--- Begin Supplied text ---
Brompton Bruce said:


> Ah yes, as Aesop wrote.....A man is known by the company he keeps.


You’re still here then?


----------



## derrick (10 May 2020)

Brompton Bruce said:


> And who is forcing you to post on CC? It’s no different to a club or pub. You do have a choice.


I find the banter funny on the political threads. Much better than the jokes threads.


----------



## AndyRM (10 May 2020)

If you don't like politics threads on the forum, why start one? And if users don't like them then why contribute? It's not rocket science.

I haven't got a TV by the way, and I hate social media.


----------



## jayonabike (10 May 2020)

I don’t wear a helmet


----------



## Rocky (10 May 2020)

Cycleops said:


> You’re still here then?


Yup but it wasn’t me who was slagging off CC members.


----------



## Archie_tect (10 May 2020)

Noodle Legs said:


> Just curious- why???????



Noodle, there are 53 separate forums on CC... there is even a News and Current Affairs Forum. The Cycle Chat Cafe is just one of the 53... a place people can talk about anything which intrigues or interests them and doesn't have to be themed or specific to cycling.

Think of it as a cafe that cyclists visit which normal people can pop in to now and again...


----------



## Smokin Joe (10 May 2020)

snorri said:


> There really are politics forums?
> Do they have cycling sections?


They used to, but it caused so much bad feeling and flouncing they banned it.


----------



## sleuthey (10 May 2020)

Noodle Legs said:


> because it’s CYCLEChat not POLITICSchat....


It’s a cafe section with in a cycling forum. 

If you get a bunch of scaffolders in Starbucks then they sit there talking about women and football. It’s the same principle in the CC cafe. 

If you want chat about cycling only then just go to the cycling sections then if the forum.


----------



## Slick (10 May 2020)

sleuthey said:


> It’s a cafe section with in a cycling forum.
--- End Supplied text ---
--- Begin Extracted information ---
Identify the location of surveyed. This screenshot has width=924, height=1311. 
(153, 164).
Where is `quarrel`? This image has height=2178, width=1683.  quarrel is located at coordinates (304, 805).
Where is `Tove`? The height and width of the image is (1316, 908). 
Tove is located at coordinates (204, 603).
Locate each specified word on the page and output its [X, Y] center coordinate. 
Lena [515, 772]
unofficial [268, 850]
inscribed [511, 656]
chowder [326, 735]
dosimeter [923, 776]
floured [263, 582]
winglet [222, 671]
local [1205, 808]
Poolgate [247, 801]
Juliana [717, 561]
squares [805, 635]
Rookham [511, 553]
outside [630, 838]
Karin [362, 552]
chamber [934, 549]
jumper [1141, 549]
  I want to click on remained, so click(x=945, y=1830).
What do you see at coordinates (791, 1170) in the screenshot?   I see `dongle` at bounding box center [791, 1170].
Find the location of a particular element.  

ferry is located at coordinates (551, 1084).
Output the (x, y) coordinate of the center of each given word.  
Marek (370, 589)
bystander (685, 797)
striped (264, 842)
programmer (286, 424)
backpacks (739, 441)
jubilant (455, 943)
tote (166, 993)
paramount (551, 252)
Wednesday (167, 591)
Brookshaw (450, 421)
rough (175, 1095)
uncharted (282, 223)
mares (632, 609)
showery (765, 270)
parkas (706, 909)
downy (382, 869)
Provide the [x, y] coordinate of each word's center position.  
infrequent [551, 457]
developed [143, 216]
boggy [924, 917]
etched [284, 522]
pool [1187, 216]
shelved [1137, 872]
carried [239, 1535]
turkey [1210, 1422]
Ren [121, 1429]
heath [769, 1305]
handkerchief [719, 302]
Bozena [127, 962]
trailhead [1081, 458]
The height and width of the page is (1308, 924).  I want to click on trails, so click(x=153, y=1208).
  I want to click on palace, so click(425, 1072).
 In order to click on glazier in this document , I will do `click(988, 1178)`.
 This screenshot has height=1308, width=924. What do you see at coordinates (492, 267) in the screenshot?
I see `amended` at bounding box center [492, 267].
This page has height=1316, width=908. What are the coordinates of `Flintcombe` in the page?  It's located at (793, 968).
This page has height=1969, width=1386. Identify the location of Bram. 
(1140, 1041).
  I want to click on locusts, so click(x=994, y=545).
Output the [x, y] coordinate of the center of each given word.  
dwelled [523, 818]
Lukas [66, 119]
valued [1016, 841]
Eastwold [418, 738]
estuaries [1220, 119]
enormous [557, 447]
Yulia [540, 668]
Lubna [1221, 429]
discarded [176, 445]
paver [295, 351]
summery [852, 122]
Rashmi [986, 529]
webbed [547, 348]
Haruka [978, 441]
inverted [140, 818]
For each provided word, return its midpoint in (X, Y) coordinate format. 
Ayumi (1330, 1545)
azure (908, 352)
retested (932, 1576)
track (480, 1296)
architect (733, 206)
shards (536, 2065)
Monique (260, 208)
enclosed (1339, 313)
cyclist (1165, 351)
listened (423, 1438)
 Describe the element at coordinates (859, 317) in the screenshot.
--- End Extracted information ---
* _Set task A_
Please summarize the forum thread in two sentences.
* _Set task B_
According to the forum thread, how many separate forums are there on CC?
Use only the forum thread, not the listing.

* _Full output A_
Posters argue about politics threads on the forum, with one asking why people who dislike them would start or contribute to them. Others explain that CC has 53 separate forums and that the Cycle Chat Cafe is a place to talk about anything, not only cycling.

* _Full output B_
53